I can forgive the “didn’t inhale,” the "what is “is,” the hummer from the intern, Whitewatergate, et al. I’ll even give credit where credit is do, and say the Brother-Billy was quite the statesman, and an effective President. Now that he’s hanging out in harlem, I kinda figured I was safe.

Never really liked him, me being all Conservative Republican and whatnot.

Until now.

Now it’s personal.

I saw on the news that Bill Clinton got a new dog, a nice Chocolate lab.

He named it “Seamus,” pronounced “Shamus.”
Excuse me Mr. ex-President, sir, but my dog, a border collie is named “Shamus!” The name is taken Sir. Thanks a whole lot. Now everybody’s gonna see my dog Shamus and say “Oh, you named him after Bill CLinton’s dog.”

Then I’ll have to scream.

What with all the publicity, the next time I go down to the spring pond with Shamus for a swim, all these spineless Democratic yuppies will have their dogs there, and they’ll all be named Shamus.

Goddamit, it was an original name, and I was happy with it.

Now I guess I’ll have to change his name to “Sarge.”

Goddamn you Bill Clinton, and Democrats everywhere. This is what’s wrong with liberalism!

I understand Bill has this new magic trick where he puts a quarter up his nose …

This is almost as bas as when they stole my biosphere invention!

That and why the fuck do people care about his dumbass dog?

Not you guys, just people in general and the whole celebrity thing.

How about if you change your dog’s name to Buddy?

Problem Solved.

Pronounced “shamus”?

That’s positively dripping with irony.

I think most people admire Scylla for his writing talent and his impressive half-marathon skills, although I wouldn’t go so far as to call him a celebrity.

What?

Oh him.

Never mind.

Was it so long that you couldn’t read the whole thing, or was it simply a short-term memory failure?

Now Scylla, don’t forget that Mr. Clinton let you lead the crusade against the Nazi groundhogs when he could easily have used a full-blown military engagement against the varmints to deflect attention away from his looming cloud of problems at the time.
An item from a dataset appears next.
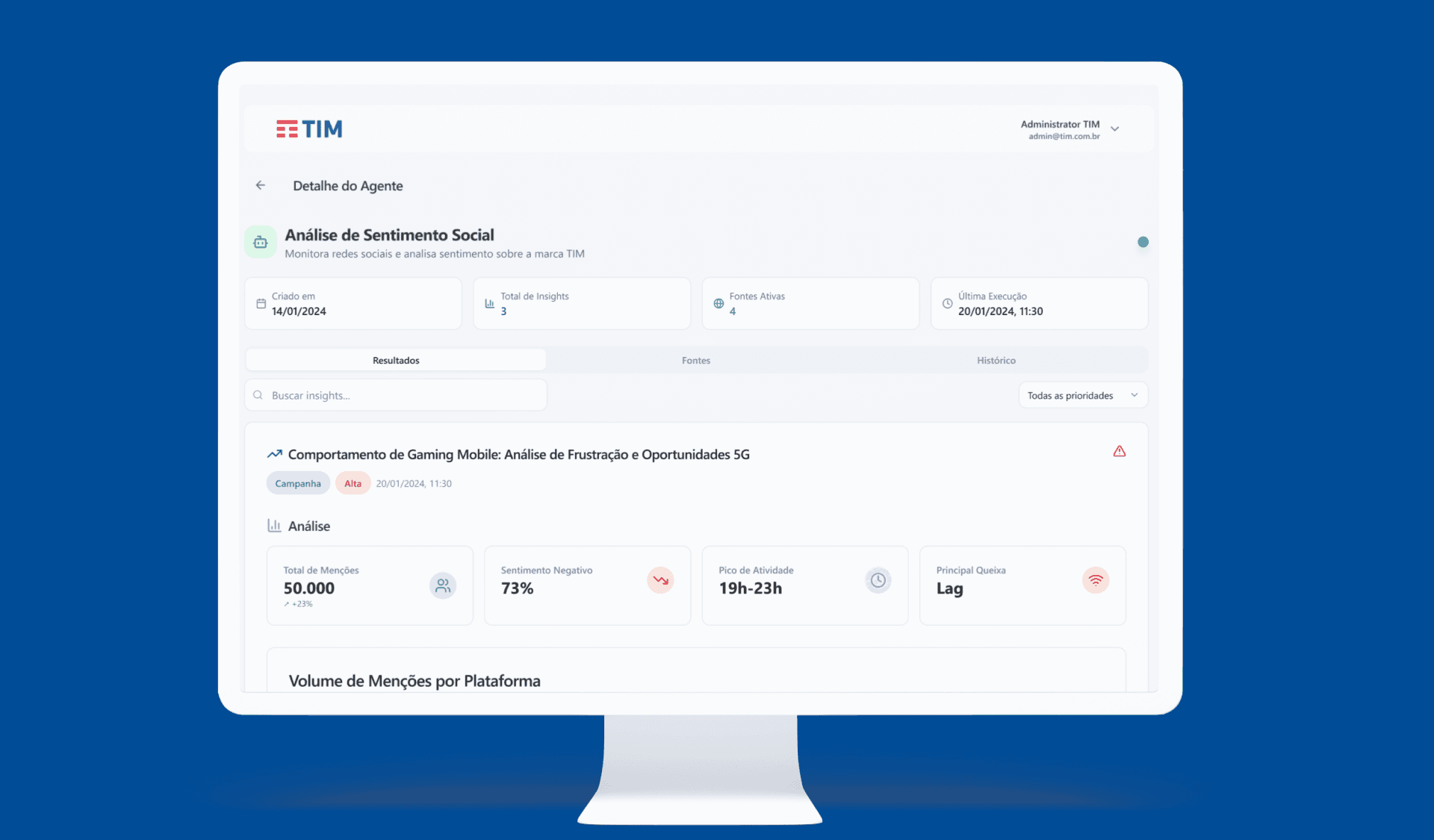Click the downward trend icon in Sentimento Negativo
Screen dimensions: 1434x840
[x=660, y=580]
I think he’s entitled to a little dog-naming precedent after that…

It’s times like this that deconstructionist theory proves its usefulness, in digging out the hidden, unconcious meanings of symbolic gestures, i.e., naming the dog.
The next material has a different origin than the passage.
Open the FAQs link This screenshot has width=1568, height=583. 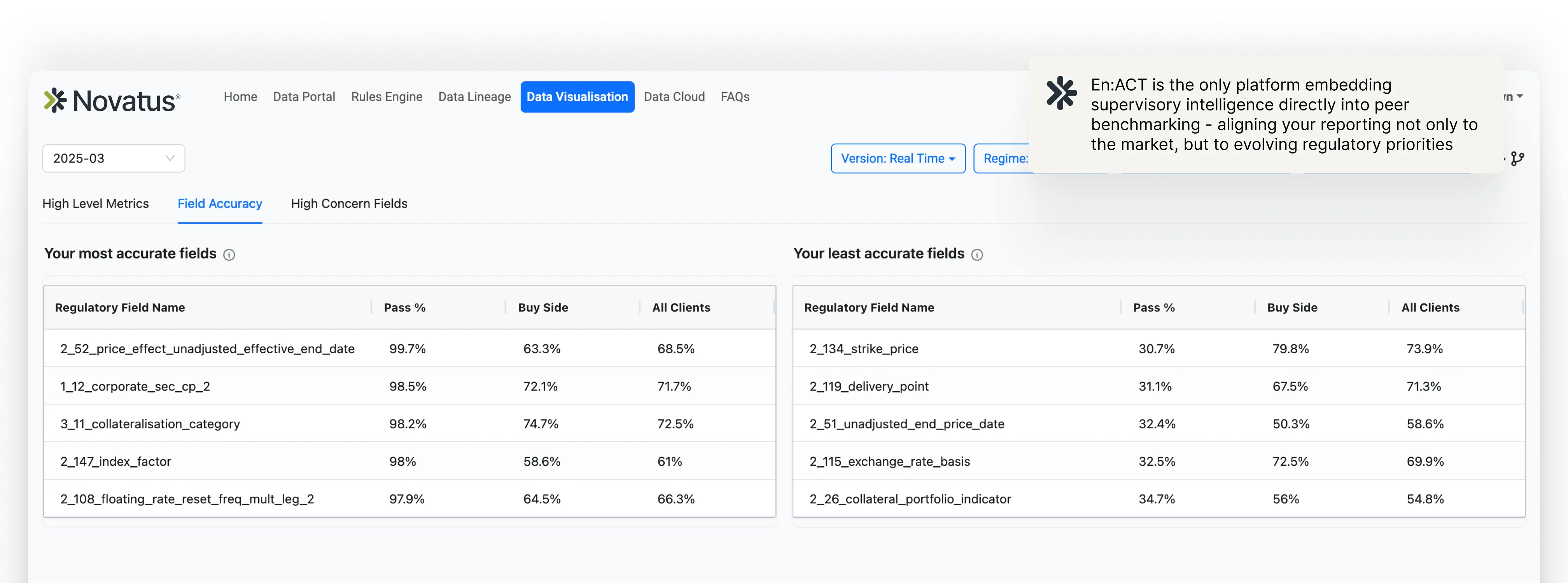point(735,97)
“Shamus” can, of course, refer to private investigators (see Chandler, et. al.) No doubt this relates to Bills deep-seated fear of investigations and investigators.
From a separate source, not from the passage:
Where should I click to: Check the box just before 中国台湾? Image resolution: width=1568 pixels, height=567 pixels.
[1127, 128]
On a deeper level “sham us” is an admission that he and Hillary are nothing other than a superficial and shallow fraud, a “sham”.

Further, the pronunciation, “shame US” reveals the inherent unpatriotic bias common to liberals, and will permit Bill to cast aspersions on America every time he calls the dog.

“Shah-moose” probably has something to do with the Pahlavi dynasty of Iran, but it is rather obscure. OK, very obscure.

Of course, an Oxford educated scholar can be expected to be familiar with the works of the Gaelic poet Seamus O’Flehgelhorn, who is widely noted for his many odes regarding a dogs happy talent for lying by a fireplace and licking…himself. No doubt, Bill is ruefully regretting that he lacks the same ability, which might have saved him considerable stress.

(O’Fleghelhorn, you will recall, wrote in a Gealic dialect that defies pronunciation. This lead many scholars to declare his verse “unpronounceable” and others, “unspeakable”. But I digress…)

Maybe if you started beating your dog, it would rid you of all this pent-up hostility you have against Clinton and liberals in general.

You have been weighed.

You have been measured.

And you have been whooshed.

Speaking of whooshed…

Aye, Whooshed I be.

I hate when that happens.

Still, I blame you. It would have been better if you’d suggested “Checkers.”

I wonder why he didn’t choose Little Beagle Johnson? Course, that would have made him look like an ear grabber.

Leave my ears alone, ya freak.

Looking for a new name for your dog? Don’t go with Sarge.

Try Sargeant Surprise.

All the other dogs will be jealous.

Daniel

I thought Monica said he was an ear grabber…

Wait, is Clinton’s dog’s name pronounced “Sham Us” or “Shay-muss”? Because when I read “Seamus”, I pronounce it “Shay-muss”.